> **ACTIVITY**: Whenever a line contains "agent", include it in the count; reply with the number of such lines in the data and nothing else.

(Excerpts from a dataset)
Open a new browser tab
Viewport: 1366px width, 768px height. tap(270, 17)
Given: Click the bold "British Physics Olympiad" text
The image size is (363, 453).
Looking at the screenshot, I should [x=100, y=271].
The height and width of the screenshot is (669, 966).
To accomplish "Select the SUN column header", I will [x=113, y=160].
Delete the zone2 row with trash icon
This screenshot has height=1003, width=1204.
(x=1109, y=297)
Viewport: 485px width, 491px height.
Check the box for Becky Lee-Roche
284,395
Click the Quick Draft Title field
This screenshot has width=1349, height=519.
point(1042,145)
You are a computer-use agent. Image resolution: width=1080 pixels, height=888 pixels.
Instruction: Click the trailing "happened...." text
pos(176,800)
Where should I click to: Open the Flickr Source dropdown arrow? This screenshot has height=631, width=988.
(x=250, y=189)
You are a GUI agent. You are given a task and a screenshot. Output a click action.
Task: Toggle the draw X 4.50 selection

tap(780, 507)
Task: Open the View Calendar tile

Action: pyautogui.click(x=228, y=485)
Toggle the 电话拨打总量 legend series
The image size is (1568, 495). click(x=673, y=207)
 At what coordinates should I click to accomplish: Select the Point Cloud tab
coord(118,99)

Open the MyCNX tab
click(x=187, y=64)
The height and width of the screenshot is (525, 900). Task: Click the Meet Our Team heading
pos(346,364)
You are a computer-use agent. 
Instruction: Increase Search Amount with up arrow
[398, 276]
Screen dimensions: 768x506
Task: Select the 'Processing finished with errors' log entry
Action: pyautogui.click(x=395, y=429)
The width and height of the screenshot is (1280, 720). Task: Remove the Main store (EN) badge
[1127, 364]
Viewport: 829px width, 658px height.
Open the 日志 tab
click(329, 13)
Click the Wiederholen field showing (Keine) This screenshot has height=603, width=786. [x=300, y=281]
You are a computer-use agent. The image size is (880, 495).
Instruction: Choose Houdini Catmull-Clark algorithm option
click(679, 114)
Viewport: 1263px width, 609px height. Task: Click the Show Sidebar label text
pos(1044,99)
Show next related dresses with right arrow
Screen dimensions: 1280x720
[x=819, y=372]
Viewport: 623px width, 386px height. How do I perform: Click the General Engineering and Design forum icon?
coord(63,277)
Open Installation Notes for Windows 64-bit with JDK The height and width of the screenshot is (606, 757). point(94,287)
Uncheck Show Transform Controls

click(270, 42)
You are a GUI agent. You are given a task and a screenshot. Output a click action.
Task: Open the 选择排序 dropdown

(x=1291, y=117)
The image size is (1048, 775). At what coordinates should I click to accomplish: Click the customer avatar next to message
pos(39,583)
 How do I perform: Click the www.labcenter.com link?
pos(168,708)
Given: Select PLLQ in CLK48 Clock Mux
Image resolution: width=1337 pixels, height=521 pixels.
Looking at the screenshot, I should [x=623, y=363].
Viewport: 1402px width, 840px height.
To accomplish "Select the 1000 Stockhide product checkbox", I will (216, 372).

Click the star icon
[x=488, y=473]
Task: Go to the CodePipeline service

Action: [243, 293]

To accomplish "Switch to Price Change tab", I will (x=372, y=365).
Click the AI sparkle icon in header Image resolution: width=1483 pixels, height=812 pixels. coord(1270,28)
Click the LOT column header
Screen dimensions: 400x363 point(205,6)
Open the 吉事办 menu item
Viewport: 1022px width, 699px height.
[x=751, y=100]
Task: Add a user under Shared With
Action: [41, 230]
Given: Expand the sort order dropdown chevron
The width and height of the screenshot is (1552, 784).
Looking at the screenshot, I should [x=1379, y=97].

> **FINISHED TASK**: 5